Astronauts Butch Wilmore and Suni Williams are set to take off from Cape Canaveral at 10:34 pm Monday (0234 GMT Tuesday), if favourable weather predicted for the launch continues.

Starliner will be propelled into orbit by an Atlas V rocket made by United Launch Alliance, a Boeing-Lockheed Martin joint venture.

Once in space, one of Wilmore and Williams's tasks will be to temporarily pilot the craft manually, in a test.

The astronauts, both Navy-trained space program veterans, have each been to the ISS twice, traveling once on a shuttle and then aboard a Russian Soyuz vessel.

"It's going to be like going back home," Williams said ahead of the launch.

As for the Boeing spacecraft, Wilmore said: "Everything is new."

Starliner is scheduled to arrive at the ISS at about 0500 GMT Wednesday, and remain there for a little over a week. Tests will be performed to check that it is working properly, and then Williams and Wilmore will reboard the capsule to return home.

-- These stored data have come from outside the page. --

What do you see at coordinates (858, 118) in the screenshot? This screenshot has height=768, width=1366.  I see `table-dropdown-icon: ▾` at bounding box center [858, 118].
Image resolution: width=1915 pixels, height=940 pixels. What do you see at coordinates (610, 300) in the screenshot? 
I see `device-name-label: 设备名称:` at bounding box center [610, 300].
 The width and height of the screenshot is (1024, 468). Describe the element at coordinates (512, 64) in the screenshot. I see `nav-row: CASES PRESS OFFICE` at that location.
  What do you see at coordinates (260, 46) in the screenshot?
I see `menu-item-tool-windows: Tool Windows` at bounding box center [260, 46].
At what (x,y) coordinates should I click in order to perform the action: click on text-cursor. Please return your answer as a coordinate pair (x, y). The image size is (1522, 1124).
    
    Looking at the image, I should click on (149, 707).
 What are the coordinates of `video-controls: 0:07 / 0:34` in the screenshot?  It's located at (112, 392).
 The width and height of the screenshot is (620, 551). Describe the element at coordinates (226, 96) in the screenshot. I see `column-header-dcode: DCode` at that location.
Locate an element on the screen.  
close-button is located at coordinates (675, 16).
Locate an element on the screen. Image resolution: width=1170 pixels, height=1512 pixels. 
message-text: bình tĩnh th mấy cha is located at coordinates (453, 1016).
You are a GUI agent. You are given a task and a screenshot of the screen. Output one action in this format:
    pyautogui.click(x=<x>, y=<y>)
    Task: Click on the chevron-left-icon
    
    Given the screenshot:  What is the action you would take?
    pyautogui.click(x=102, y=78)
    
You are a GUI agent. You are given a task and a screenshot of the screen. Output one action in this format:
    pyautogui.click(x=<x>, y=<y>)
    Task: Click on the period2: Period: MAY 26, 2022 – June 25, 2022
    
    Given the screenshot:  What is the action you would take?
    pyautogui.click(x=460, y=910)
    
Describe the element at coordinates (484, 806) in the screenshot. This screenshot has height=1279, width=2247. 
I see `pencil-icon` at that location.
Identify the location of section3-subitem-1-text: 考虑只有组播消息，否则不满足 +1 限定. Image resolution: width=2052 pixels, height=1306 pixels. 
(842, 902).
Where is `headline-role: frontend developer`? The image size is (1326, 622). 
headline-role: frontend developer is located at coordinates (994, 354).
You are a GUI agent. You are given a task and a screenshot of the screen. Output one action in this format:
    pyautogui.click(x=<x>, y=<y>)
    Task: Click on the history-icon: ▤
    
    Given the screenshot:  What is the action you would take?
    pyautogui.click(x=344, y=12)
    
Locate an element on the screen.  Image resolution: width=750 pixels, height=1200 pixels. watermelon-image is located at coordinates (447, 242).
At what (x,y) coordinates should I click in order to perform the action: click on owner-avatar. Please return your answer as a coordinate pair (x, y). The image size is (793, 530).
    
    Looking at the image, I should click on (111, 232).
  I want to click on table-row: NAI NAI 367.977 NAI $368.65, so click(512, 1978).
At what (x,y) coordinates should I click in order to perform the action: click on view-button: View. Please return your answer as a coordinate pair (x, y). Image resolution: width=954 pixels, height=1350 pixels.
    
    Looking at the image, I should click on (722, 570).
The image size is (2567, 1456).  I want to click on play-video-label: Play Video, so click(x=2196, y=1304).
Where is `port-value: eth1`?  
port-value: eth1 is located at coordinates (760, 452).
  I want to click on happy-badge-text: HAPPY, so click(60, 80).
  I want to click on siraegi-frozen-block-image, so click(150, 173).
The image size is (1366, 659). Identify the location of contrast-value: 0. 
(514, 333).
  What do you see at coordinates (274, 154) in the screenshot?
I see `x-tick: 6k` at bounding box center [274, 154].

A successful mission would help dispel the bitter taste left by the numerous setbacks in the Starliner program.

Once Starliner is fully operational, NASA hopes to alternate between SpaceX and Boeing vessels to ferry astronauts to the ISS.

Even though the ISS is due to be mothballed in 2030, both Starliner and Dragon could be used to taxi humans to future private space stations, which several companies are planning to build.